"""

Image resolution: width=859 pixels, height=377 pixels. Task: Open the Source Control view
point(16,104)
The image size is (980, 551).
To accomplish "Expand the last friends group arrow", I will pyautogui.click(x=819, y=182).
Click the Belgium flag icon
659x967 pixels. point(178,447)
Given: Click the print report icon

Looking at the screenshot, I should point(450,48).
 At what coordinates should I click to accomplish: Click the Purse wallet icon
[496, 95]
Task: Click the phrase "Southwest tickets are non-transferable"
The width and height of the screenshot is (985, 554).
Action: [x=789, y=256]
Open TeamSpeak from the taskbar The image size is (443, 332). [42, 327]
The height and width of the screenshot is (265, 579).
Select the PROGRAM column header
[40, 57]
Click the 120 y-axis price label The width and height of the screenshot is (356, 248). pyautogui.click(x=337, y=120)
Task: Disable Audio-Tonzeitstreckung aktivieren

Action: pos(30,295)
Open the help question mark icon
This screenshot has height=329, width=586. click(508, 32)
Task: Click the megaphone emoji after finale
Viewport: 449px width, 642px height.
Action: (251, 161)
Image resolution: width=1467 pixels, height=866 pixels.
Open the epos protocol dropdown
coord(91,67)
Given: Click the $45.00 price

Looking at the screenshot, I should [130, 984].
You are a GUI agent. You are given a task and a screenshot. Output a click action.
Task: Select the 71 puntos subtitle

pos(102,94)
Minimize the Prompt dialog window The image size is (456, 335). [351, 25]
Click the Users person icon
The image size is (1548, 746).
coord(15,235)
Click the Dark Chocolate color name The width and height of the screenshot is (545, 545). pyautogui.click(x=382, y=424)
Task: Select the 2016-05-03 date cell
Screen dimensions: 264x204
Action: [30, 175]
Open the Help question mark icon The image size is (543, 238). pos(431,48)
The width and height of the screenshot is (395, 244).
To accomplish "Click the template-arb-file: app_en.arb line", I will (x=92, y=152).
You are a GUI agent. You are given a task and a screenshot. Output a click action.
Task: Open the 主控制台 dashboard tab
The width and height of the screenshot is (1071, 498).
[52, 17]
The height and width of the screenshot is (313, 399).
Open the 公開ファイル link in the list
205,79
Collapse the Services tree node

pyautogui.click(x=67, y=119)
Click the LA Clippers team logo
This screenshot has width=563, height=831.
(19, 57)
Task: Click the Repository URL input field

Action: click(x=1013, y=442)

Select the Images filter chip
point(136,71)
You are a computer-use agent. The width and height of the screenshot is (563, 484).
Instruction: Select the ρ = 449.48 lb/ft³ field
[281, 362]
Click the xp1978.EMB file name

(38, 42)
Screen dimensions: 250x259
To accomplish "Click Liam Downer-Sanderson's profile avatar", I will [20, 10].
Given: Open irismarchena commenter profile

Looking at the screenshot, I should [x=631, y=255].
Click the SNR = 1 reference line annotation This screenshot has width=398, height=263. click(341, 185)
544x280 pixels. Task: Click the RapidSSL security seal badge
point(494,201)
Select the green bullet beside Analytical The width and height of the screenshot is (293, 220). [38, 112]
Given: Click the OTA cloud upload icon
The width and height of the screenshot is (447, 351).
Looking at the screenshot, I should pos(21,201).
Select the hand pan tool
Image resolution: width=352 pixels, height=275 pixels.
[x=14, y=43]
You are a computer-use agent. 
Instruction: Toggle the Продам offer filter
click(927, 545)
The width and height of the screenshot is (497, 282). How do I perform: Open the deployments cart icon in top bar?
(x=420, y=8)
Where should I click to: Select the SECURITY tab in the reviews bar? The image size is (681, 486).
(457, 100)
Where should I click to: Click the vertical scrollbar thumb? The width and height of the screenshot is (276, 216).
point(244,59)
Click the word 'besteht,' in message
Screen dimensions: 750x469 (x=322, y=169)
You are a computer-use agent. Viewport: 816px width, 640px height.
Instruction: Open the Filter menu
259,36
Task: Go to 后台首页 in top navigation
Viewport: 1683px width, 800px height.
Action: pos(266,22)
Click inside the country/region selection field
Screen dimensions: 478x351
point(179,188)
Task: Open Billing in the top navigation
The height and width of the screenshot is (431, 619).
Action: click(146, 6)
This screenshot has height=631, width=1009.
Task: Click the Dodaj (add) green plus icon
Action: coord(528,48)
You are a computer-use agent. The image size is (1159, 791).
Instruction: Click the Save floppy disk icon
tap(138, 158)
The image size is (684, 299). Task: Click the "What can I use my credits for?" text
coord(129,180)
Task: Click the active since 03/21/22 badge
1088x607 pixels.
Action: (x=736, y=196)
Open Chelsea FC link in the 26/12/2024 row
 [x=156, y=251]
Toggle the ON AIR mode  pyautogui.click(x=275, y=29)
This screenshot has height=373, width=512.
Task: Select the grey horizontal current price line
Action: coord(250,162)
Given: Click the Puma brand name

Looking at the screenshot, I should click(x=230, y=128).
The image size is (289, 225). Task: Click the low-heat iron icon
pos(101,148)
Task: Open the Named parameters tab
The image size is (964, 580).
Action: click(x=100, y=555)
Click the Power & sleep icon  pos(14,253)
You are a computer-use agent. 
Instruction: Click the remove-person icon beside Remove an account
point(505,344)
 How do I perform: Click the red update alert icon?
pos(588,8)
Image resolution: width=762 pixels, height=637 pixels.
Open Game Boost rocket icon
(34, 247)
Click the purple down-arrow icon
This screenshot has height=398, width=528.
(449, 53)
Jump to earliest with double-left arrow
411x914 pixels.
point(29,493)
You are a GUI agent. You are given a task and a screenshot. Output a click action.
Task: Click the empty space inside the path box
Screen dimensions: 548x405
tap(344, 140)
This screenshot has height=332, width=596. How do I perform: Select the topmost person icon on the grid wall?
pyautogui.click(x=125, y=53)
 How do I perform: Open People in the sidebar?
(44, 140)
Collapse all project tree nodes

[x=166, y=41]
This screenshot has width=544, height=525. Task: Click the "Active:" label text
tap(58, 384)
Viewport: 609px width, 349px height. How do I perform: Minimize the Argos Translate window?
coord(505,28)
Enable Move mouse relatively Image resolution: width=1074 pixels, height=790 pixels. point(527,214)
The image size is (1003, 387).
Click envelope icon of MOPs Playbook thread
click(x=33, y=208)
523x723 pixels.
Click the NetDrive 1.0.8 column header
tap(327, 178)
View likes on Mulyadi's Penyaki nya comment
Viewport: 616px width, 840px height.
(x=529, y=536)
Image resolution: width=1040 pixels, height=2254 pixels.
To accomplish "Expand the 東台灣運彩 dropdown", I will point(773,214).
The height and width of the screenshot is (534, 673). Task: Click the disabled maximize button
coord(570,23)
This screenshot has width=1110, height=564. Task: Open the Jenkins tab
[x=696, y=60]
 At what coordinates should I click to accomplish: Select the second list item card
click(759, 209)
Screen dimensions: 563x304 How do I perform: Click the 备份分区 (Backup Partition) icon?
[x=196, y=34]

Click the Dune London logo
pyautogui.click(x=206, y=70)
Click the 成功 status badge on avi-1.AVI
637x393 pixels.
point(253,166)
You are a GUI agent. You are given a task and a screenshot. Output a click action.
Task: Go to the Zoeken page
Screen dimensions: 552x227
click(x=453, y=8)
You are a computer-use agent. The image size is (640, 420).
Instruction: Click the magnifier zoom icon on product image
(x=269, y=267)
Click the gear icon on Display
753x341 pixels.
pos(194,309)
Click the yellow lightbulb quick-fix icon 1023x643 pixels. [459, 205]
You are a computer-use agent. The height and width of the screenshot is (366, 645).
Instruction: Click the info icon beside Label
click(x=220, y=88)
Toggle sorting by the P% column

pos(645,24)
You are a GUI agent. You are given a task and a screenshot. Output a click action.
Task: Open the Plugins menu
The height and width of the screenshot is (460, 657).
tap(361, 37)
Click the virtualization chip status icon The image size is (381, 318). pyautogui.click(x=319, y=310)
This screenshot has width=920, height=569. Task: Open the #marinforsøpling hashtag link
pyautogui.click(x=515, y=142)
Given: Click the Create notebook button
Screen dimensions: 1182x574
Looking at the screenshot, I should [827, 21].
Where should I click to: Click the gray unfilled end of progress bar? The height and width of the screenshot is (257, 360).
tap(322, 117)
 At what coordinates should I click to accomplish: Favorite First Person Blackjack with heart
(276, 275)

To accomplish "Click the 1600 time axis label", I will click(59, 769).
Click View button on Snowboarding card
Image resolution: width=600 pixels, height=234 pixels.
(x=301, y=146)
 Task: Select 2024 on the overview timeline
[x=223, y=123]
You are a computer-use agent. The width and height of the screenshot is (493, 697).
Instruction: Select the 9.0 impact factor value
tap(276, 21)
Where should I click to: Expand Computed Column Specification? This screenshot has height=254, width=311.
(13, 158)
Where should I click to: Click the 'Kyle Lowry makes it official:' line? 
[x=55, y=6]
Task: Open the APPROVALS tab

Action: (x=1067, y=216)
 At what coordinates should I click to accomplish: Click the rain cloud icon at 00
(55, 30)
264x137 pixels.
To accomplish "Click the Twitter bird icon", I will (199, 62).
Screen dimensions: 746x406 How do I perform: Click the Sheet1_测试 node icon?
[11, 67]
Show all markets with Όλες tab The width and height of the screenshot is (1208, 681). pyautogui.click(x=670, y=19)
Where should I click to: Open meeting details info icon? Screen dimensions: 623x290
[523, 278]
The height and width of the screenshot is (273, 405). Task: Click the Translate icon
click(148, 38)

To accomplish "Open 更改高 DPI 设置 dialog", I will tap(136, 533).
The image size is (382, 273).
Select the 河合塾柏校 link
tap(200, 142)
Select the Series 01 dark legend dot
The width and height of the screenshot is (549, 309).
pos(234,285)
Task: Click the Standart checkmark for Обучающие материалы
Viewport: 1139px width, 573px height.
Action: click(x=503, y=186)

"""

Copy all the lines above that hold the string "status".

Click the 成功 status badge on avi-1.AVI
Click the virtualization chip status icon The image size is (381, 318). pyautogui.click(x=319, y=310)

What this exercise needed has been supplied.